Even for its simple plot, the movie goes places where one may feel like they are watching another movie. There are scenes in which the U.S. military are called into action to take out the ship. Their involvement may seem plausible in other 1960s sci-fi fare, but their time in the film just seemed strangely out of place. One has to wonder if the military approved the use of their planes in this film; two other 1964 classics, Stanley Kubrick’s Dr. Strangelove and the dramatic Fail Safe, were blocked from gaining such allowances. Another major aspect is how at certain moments, some characters realize what have happened to other characters without giving much time to think it all out. They just realize what has happened and move on to make things right, leaving out any potential for suspense or second-guessing.

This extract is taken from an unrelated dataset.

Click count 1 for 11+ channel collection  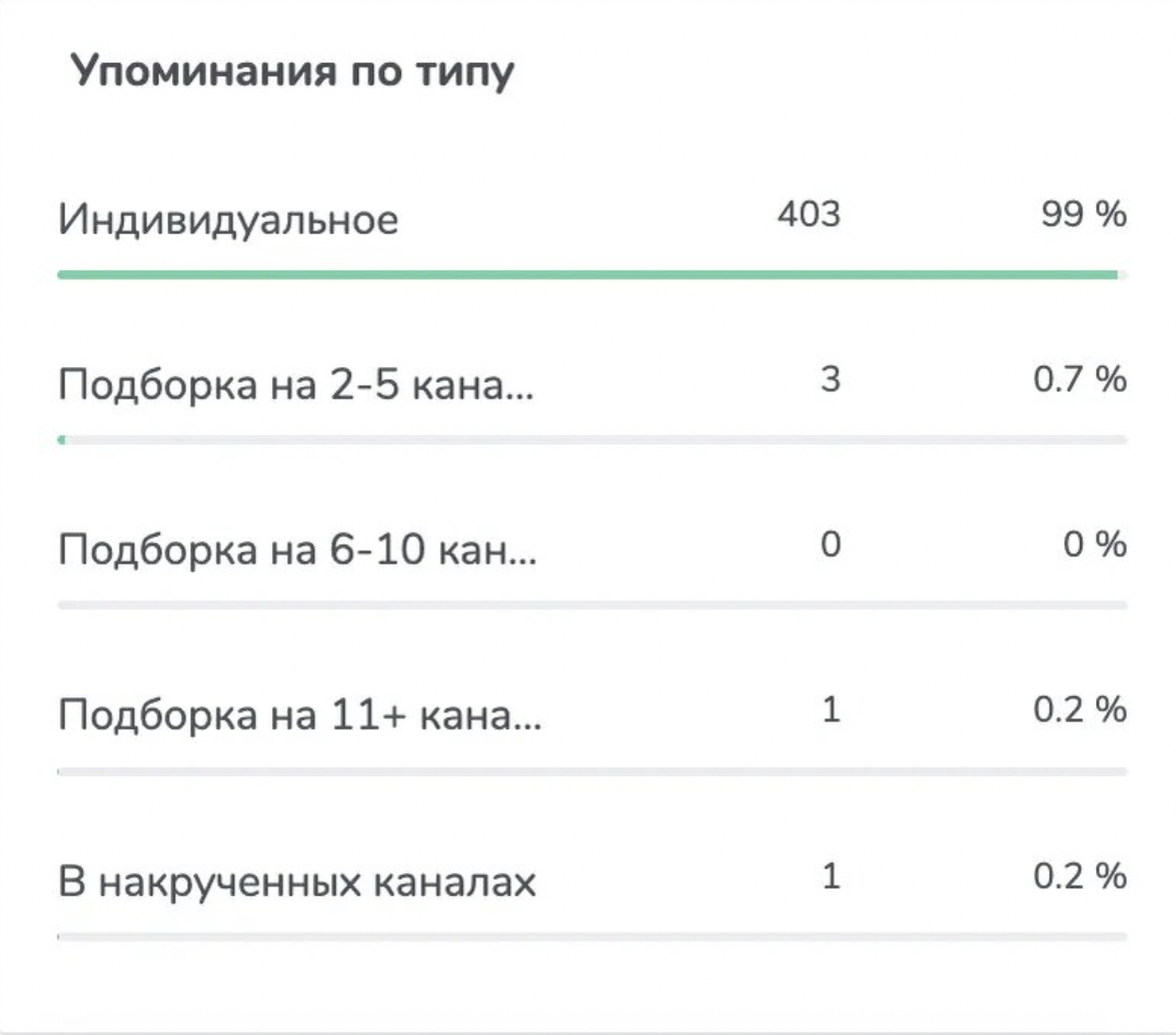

Then there are the special effects for the Martian spaceship, with cheap modeling on wires and flames roaring out – they clearly look like models without much effort to gloss over the obvious fakery. To go along with the bad effects, director Nicholas Webster and his creative team did not even bother to make the lettering on the spaceship garbled to show this is a Martian spaceship – the objects and directions are clearly marked in English, with no real attempt to create anything that could look Martian. They also use a bear on the North Pole that easily looks like a man in a fur suit, and during a critical moment in which one of the good Martians disguises himself as Santa, the villain kidnaps him believing he is the real Santa – even though the Martian’s antenna is clearly sticking out. Since the film is only 81 minutes long, the filmmakers must not have had any interest in such subtleties; there was a story to follow through on, whatever little story there is.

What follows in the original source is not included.